How we can bring design anthropological theories of trust into dialogue with the kind of theories of trust that are used in human-computer interaction and other research fields.

I research trust in a very different way that it is researched in other disciplines. I would love anthropologists to work together to create a whole series of concepts that could be used in that way as points of dialogue and difference but creative modes of developing new ways of understanding what’s happening and what could possibly happen with other disciplines.

Advice for people who haven’t worked with anthropologists

Be honest about the challenges and opportunities that they see themselves confronting as they move on, and to present to the anthropologists the questions that they feel that they would like to resolve.

Very often you find that people think they are facing one particular challenge and the answer might not be where the question originally lies.

They need to be open to the fact that the anthropologists will probably turn the question around for them. Very often you find that people think they are facing one particular challenge and the answer might not be where the question originally lies. Very often when we do anthropology, we take routes which involves us forgoing the hunches that emerge during the research process and we go on something of a research story as we move through the different aspects of any research project and the different field sites and the different groups of people with whom we collaborate and who participate in our research.

The questions that lead us to ask are the ones that eventually take us to the deep insights that we can then use to inform the way that we understand the findings of our research and also the insights that we can provide to industry and other partners.

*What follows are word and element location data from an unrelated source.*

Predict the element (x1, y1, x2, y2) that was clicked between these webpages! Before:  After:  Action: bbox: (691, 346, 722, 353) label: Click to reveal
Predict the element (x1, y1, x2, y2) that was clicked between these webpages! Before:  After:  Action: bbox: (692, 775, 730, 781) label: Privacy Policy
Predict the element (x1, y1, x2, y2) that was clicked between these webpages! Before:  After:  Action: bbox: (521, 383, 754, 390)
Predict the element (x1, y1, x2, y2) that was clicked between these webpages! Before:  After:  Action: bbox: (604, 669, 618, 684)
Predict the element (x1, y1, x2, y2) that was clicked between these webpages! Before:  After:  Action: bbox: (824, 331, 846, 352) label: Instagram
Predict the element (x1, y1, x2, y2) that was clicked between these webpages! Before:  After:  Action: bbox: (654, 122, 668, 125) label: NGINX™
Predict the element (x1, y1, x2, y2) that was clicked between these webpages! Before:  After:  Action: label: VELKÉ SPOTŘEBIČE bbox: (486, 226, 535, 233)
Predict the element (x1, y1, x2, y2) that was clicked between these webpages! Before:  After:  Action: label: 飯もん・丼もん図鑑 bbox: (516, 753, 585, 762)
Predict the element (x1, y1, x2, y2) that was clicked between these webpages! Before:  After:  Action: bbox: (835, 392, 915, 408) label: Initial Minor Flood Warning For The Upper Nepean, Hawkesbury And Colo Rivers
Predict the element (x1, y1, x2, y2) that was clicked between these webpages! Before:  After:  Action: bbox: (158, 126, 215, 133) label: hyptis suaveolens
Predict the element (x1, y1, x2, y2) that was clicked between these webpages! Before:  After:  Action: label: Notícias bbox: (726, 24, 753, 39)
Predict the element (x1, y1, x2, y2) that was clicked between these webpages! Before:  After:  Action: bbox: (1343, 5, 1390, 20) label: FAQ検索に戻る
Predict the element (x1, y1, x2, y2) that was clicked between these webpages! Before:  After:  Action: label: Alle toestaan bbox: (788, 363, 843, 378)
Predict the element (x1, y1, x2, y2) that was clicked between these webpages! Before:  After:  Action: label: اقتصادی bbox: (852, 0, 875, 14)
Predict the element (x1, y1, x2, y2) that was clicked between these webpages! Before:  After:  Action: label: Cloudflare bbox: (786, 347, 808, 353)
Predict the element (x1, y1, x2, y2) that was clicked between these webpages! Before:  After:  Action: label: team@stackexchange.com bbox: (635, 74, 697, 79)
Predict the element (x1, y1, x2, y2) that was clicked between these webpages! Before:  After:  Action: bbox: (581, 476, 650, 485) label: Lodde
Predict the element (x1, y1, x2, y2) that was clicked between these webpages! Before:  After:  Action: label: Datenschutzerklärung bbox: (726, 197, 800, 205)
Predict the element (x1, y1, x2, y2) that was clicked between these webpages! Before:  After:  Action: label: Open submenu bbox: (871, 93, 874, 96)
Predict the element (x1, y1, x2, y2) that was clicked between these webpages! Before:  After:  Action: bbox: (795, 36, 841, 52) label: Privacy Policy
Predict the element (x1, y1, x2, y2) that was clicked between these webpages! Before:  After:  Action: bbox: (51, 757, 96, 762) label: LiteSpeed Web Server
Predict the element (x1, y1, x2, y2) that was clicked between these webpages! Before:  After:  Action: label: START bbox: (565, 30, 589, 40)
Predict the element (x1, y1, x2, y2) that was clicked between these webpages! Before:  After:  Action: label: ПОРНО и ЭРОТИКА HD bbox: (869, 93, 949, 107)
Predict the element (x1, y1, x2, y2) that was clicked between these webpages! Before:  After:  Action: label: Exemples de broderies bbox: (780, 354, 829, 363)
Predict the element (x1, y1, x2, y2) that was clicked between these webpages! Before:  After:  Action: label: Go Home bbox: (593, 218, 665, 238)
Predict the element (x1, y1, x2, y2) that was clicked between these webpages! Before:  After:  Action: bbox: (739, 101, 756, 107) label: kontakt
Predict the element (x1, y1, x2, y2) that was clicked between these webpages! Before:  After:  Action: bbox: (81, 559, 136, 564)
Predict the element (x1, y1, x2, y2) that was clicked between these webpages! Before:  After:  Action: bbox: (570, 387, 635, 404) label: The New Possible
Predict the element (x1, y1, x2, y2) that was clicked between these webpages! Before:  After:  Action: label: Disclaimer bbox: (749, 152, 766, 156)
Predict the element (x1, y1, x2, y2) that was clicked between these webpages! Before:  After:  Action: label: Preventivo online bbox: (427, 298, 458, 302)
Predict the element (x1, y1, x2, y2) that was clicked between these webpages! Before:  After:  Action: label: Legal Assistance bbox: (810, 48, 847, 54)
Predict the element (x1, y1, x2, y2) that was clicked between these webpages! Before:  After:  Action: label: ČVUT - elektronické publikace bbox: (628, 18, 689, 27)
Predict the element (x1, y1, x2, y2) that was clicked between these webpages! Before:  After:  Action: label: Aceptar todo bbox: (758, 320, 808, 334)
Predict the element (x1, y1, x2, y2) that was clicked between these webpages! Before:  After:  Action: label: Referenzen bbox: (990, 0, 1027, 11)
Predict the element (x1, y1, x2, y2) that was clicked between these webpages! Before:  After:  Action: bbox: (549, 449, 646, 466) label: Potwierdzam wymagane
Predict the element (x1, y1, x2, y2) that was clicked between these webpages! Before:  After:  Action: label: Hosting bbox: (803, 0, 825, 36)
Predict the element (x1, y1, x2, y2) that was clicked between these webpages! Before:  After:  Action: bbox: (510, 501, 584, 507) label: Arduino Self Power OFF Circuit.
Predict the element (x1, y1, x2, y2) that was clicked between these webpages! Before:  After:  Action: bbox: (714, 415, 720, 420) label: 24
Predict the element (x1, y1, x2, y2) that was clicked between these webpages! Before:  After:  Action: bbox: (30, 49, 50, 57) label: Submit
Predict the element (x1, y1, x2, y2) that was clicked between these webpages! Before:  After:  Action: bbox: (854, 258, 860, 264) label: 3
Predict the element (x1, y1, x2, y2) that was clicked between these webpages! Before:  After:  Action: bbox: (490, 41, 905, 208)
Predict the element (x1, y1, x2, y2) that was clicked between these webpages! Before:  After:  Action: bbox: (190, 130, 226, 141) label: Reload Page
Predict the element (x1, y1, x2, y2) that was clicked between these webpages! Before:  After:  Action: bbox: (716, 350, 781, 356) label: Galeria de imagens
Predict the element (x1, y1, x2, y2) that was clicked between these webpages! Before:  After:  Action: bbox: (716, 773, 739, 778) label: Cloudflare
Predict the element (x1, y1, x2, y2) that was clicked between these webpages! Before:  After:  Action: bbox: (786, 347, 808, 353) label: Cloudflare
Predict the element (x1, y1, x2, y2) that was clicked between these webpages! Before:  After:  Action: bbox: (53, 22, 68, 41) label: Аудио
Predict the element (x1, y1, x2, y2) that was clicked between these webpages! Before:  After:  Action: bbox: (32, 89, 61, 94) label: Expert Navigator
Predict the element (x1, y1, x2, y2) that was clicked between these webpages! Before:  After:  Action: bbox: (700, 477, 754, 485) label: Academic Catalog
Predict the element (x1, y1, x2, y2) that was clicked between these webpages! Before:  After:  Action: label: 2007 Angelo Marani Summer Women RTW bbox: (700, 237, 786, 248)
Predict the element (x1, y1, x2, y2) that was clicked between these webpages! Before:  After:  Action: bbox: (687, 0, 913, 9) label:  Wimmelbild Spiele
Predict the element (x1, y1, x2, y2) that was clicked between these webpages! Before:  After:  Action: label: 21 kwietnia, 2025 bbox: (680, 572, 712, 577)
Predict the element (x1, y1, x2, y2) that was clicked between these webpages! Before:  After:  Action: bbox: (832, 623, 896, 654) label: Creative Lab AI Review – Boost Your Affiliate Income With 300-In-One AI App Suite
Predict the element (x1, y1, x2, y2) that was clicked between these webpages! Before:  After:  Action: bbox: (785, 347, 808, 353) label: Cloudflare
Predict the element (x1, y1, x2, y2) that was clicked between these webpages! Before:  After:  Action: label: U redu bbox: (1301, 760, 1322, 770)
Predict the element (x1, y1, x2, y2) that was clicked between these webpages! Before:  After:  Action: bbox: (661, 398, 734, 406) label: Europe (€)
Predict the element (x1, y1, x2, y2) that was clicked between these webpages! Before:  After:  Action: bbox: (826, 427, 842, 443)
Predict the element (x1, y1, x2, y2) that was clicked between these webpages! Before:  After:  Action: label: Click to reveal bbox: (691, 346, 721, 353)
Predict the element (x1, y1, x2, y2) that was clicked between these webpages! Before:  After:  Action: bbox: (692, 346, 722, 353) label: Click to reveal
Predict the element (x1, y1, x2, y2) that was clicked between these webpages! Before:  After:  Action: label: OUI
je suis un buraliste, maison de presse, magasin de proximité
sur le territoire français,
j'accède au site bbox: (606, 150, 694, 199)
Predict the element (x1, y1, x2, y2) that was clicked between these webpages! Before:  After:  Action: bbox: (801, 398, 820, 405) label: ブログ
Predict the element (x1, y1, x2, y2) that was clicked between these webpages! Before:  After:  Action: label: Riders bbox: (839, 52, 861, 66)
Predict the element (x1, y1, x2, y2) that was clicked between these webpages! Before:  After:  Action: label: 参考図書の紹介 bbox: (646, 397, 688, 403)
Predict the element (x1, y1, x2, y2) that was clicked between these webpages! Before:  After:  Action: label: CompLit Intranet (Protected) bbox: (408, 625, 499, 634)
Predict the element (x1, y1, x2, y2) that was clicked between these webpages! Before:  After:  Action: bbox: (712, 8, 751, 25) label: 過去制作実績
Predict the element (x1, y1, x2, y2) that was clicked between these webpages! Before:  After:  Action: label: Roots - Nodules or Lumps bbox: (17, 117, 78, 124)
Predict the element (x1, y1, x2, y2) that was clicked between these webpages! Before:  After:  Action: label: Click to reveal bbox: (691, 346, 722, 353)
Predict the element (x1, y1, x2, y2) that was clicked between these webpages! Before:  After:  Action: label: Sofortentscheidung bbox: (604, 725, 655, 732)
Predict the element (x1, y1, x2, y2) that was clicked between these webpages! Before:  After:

To be prepared for delightful and very useful and productive surprises. But also to know that yes, we always answer the questions that we set out to answer as well.

On why people should come to the conference

I think that if anybody has curiosity about how they might push their research or their workers in an industry or technology context. So if you’re a researcher, a designer, if you work in any level in an organisation that is interested in pushing research and development to a different level, to harnessing new modes of innovation, to understanding people and to realising that people are so fundamental to business but also how we understand what happens to technology as they are designed because people design technology but people also use technology, then of course you should come to the conference because I think it will inspire new ways of thinking.

I hope that what happens at this conference will enable us to start thinking differently, collectively, about technology design and development…it will inspire new ways of thinking.

And I hope that what happens at this conference will enable us to start thinking differently, collectively, about technology design and development and the way that industry and policy-makers and governments think about our human futures and the way we think about the responsibilities that we have for creating human futures that technologies will participate in.